### [WHAT TO PRODUCE]
Rewrite the records as a numbered list, from the line containing "The height and" through the line containing "Instruction: Open the History sidebar icon", including both. Leave out any blank lines.

### [RECORDS TO USE]
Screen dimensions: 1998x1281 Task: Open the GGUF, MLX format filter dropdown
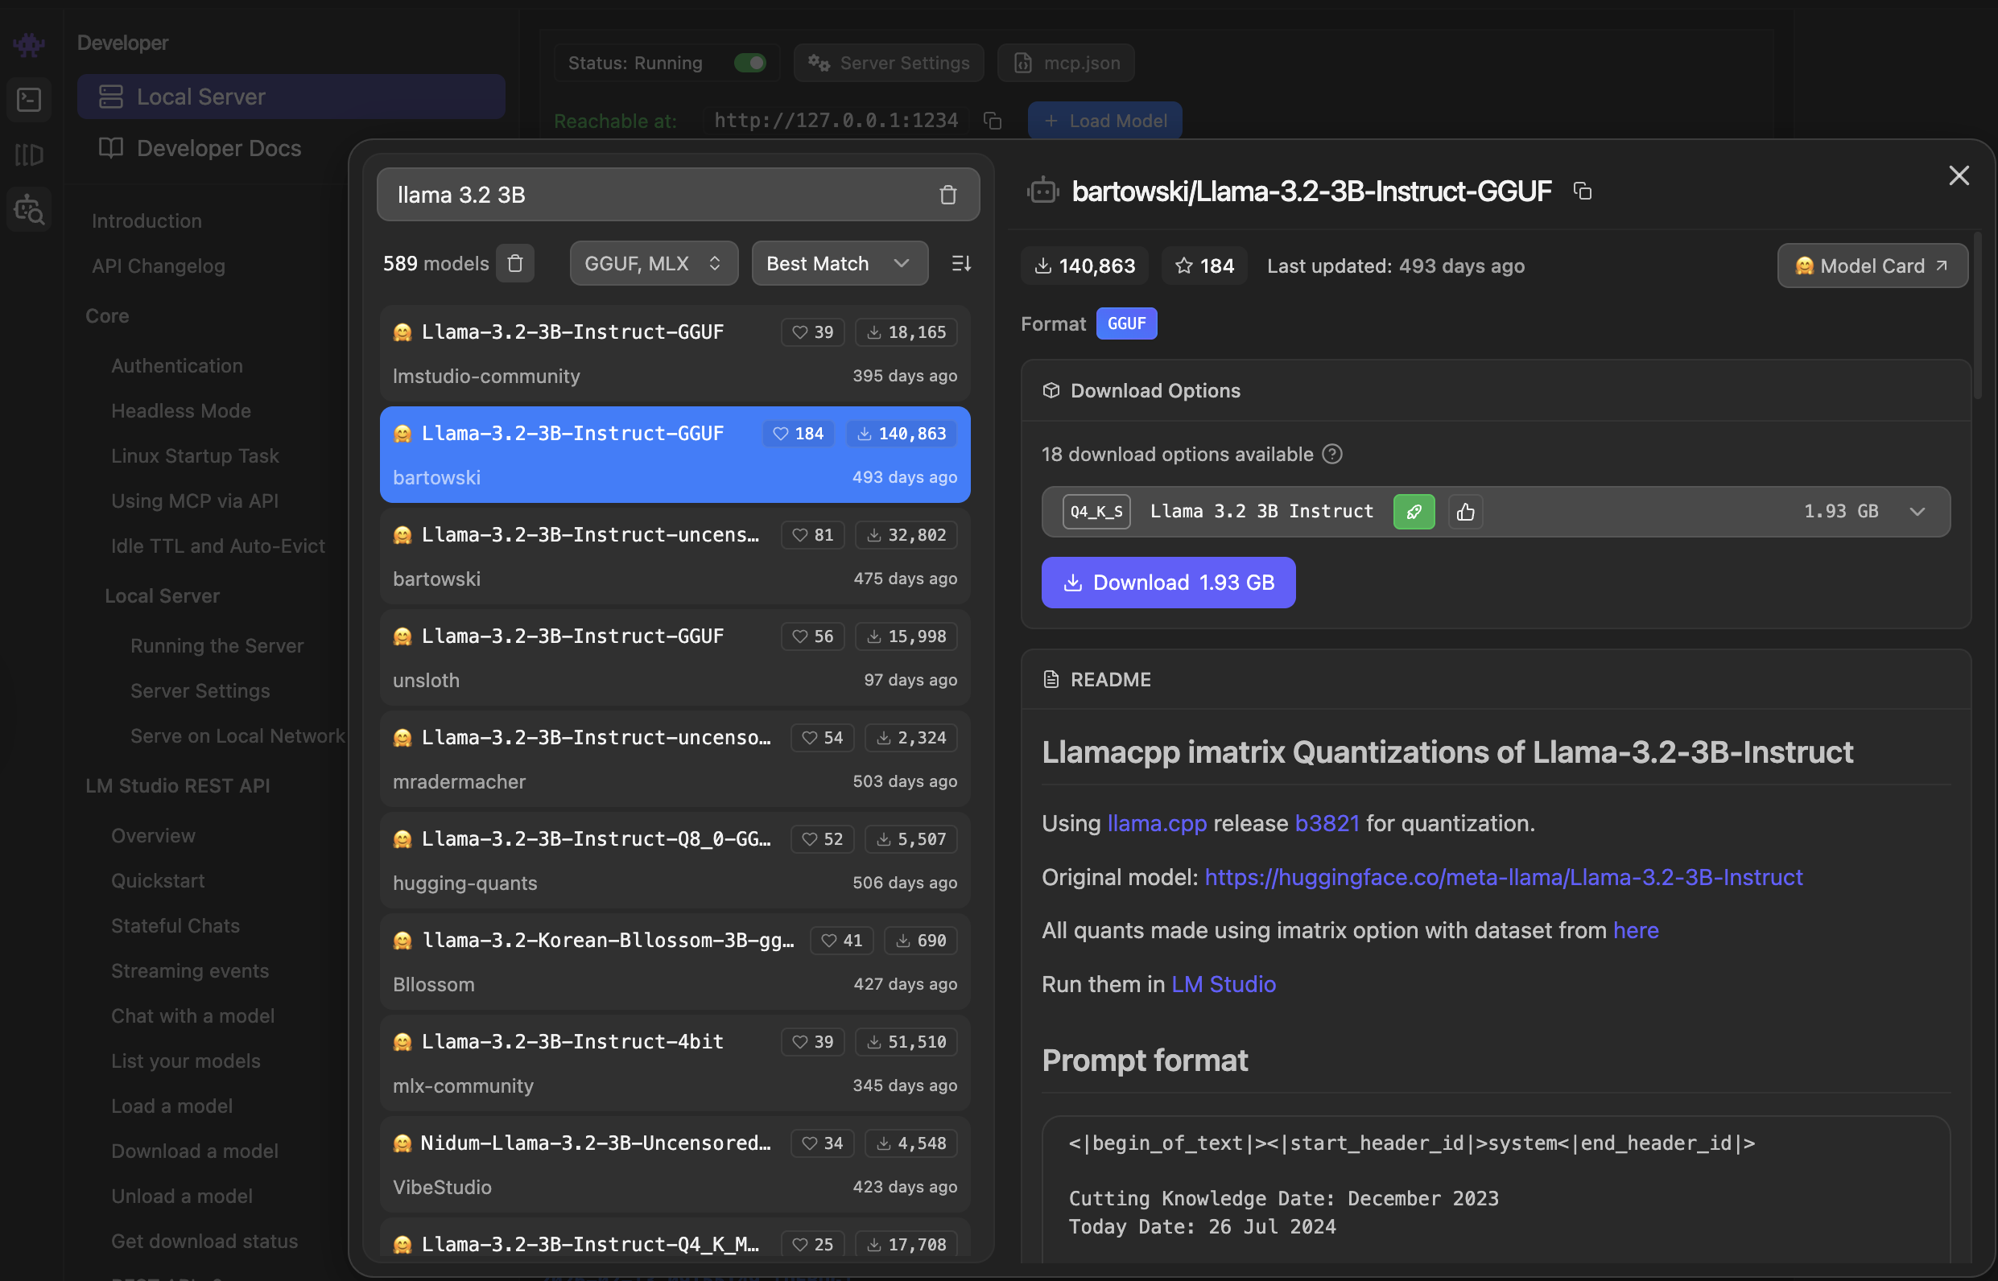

==

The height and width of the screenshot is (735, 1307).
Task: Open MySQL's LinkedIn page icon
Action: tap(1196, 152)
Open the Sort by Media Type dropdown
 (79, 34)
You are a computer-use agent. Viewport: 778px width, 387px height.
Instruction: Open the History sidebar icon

### [SOLUTION FOR THIS TASK]
1. The height and width of the screenshot is (735, 1307).
2. Task: Open MySQL's LinkedIn page icon
3. Action: tap(1196, 152)
4. Open the Sort by Media Type dropdown
5.  (79, 34)
6. You are a computer-use agent. Viewport: 778px width, 387px height.
7. Instruction: Open the History sidebar icon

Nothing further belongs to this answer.